Though 5G is incredibly new and still in pre-deployment in many places, and AI has reached widespread adoption, analysts predict the two will flourish together. Artificial intelligence demands high data volumes to train models, and 5G may help deliver these large training data sets more quickly than current methods. With the network and data advantages that comes with 5G, the cemented use cases of AI -- machine learning and in-depth data analysis -- could be improved and expanded.

"5G makes AI better by having the low-latency, high data speeds and also high data device density so you can have all sorts of connected devices," Jeff Loucks, executive director at Deloitte's Center for Technology, Media & Telecommunications, said.

Experts believe that AI models will improve with the speed, decreased latency and increase in capacity that 5G can provide.

"You're able to get into multi-gigabit speeds, you're able to get into latency that's operating at sub-10 milliseconds," Jack Fritz, principal for technology, media and telecommunications at Deloitte, said. "And you're able to really improve reliability."

It isn't just that 5G could bring upgrades to AI, but the opposite is true as well.
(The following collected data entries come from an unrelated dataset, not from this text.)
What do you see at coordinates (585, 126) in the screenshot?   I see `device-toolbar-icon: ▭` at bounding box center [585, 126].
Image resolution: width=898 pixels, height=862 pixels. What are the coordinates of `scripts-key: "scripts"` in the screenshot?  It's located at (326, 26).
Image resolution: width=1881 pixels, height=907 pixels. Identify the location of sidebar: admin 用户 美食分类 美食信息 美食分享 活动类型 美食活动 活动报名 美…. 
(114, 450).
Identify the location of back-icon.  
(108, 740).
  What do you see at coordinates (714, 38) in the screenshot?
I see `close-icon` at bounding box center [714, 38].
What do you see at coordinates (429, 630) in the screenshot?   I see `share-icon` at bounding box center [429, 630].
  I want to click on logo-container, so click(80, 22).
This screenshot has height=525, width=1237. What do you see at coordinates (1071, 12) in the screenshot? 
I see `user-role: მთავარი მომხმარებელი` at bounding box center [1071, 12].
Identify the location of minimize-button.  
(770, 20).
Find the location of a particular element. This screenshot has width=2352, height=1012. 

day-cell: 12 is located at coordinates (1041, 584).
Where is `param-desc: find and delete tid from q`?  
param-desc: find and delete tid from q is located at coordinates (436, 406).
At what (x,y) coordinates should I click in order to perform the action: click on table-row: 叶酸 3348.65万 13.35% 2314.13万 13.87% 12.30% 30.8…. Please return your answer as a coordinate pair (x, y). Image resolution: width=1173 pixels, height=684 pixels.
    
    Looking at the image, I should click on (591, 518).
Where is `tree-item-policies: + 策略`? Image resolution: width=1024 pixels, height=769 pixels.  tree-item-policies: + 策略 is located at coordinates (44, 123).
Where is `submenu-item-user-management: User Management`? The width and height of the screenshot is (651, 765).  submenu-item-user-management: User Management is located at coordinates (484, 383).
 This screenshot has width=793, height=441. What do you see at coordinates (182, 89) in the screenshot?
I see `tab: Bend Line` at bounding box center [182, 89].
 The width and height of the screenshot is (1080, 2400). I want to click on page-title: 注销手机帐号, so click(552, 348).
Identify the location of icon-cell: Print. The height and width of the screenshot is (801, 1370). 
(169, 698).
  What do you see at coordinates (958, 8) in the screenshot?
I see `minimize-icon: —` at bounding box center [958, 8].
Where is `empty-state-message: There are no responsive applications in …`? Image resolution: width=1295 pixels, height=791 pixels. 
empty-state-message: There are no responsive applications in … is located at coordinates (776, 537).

AI can help route traffic and balance loads in the 5G network.

"AI makes 5G better in [regards to] network performance, simplifying deployments and enhancing service quality," Loucks said.

But 5G remains a young technology that still has yet to be rolled in out in many parts of the country, which means many are still trying to understand its capabilities.

"We are just at an early stage here because 5G has not been fully rolled out to the extent that all the functions and features … are available now," Bieler said.

The intelligent edge

Where these technologies will interact is mainly at the edge of the network, by utilizing a combination of processing power, artificial intelligence and advanced connectivity like 5G, Loucks said.

The intelligent edge is defined by devices distributed throughout a network and close to the users or appliances creating data that have the benefits of AI processing and 5G connectivity, allowing them to function more independently and efficiently.

"AI really helps in delivering the ultimate performance on the devices and certainly plays a significant role in network management as well as network deployment and planning," Fritz said.

By adding AI and 5G to the network, the possibilities for different use cases increase as well as the efficiency of current processes.

"This makes certain usage scenarios possible that traditionally would not have been possible, like a smart port for instance, or like a fully automated manufacturing environment," Bieler said.